§ **Records to use**
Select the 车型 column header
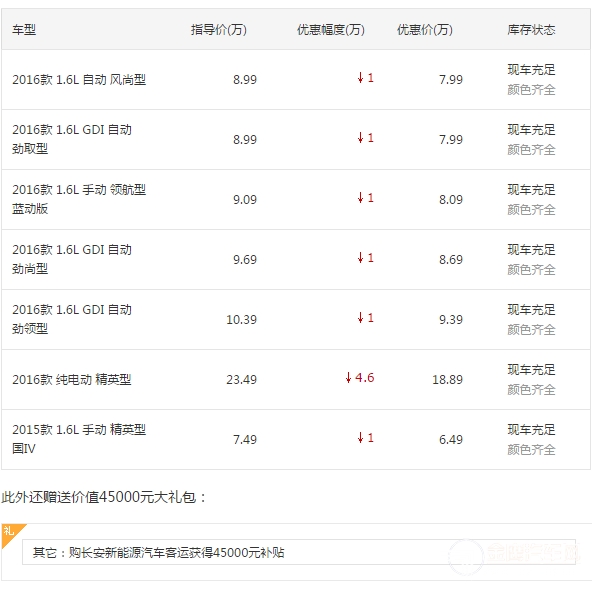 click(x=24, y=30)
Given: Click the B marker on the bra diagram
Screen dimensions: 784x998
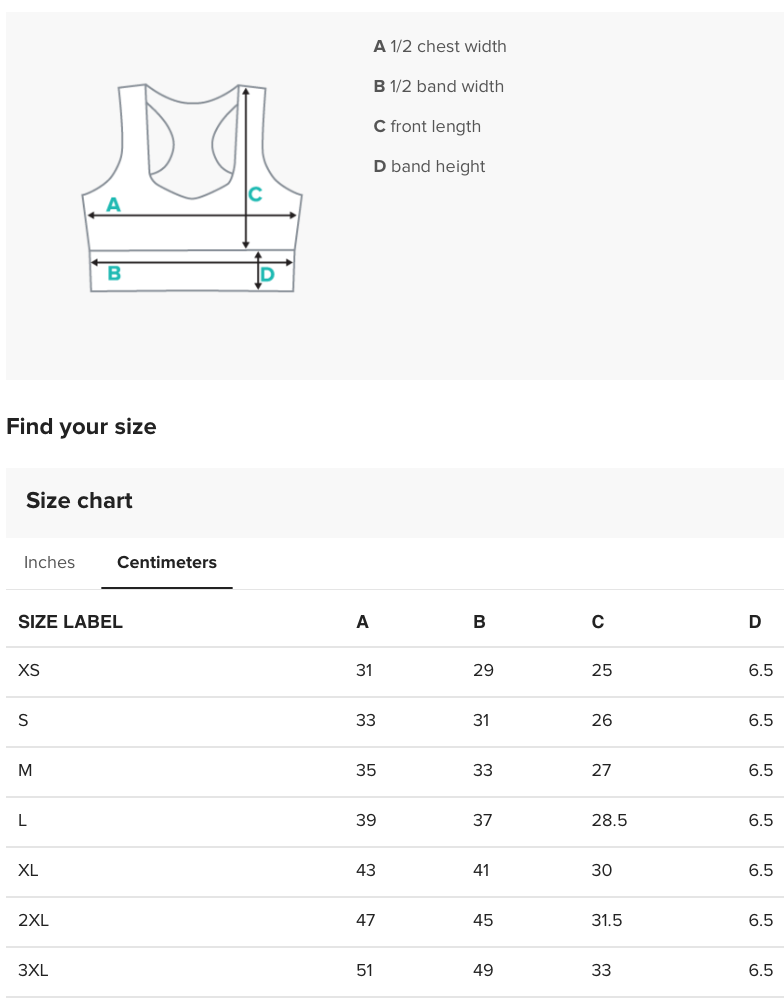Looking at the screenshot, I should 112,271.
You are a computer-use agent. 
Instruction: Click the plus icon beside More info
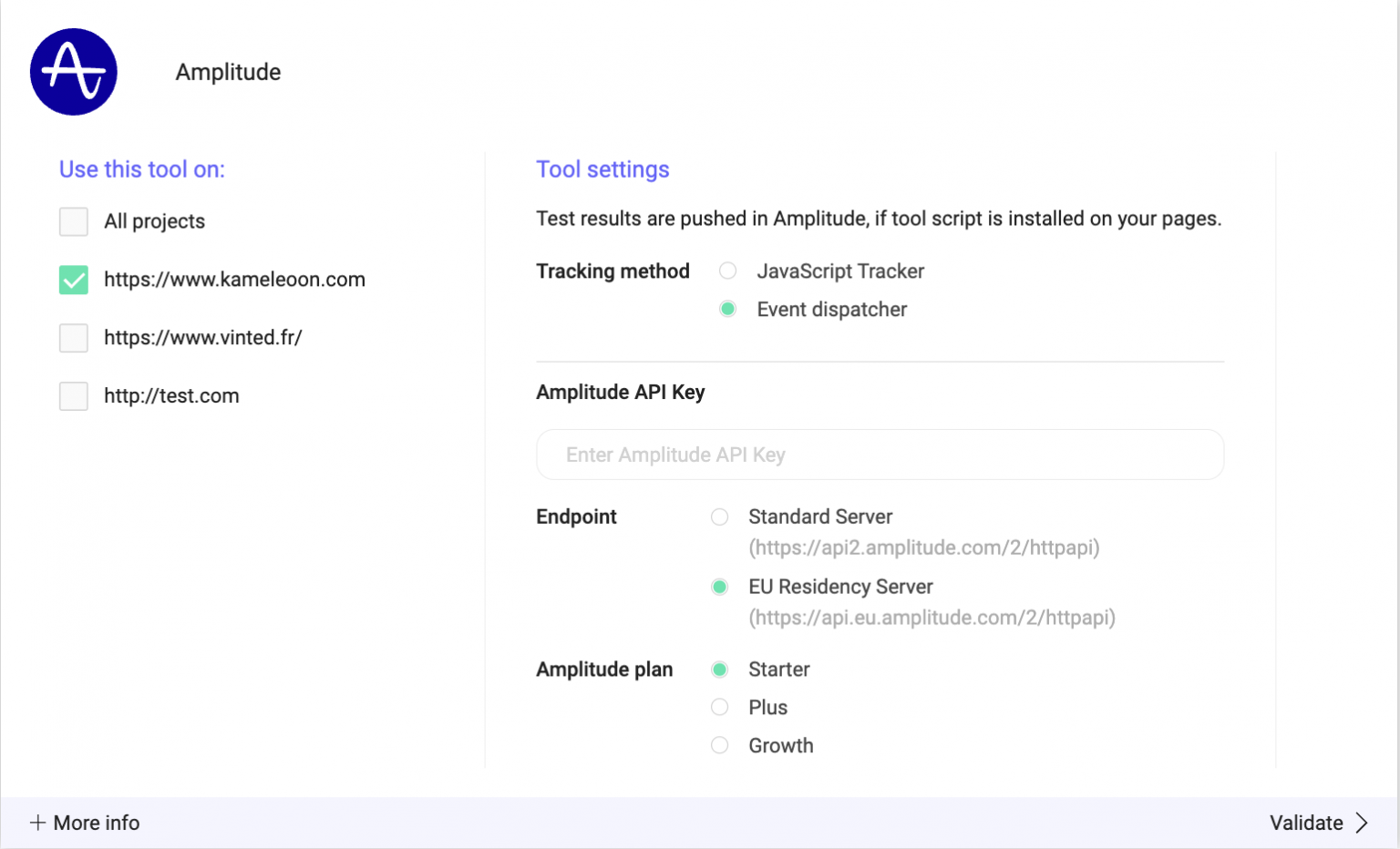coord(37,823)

==

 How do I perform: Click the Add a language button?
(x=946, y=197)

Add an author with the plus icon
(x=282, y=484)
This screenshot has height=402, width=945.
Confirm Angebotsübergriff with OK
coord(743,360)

...

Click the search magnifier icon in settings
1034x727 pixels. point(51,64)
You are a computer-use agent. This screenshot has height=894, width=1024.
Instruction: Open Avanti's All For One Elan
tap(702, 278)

§ **What to produce**
Show, from the material above, each line that includes the string "height".

§ **Answer to this task**
This screenshot has height=402, width=945.
You are a computer-use agent. This screenshot has height=894, width=1024.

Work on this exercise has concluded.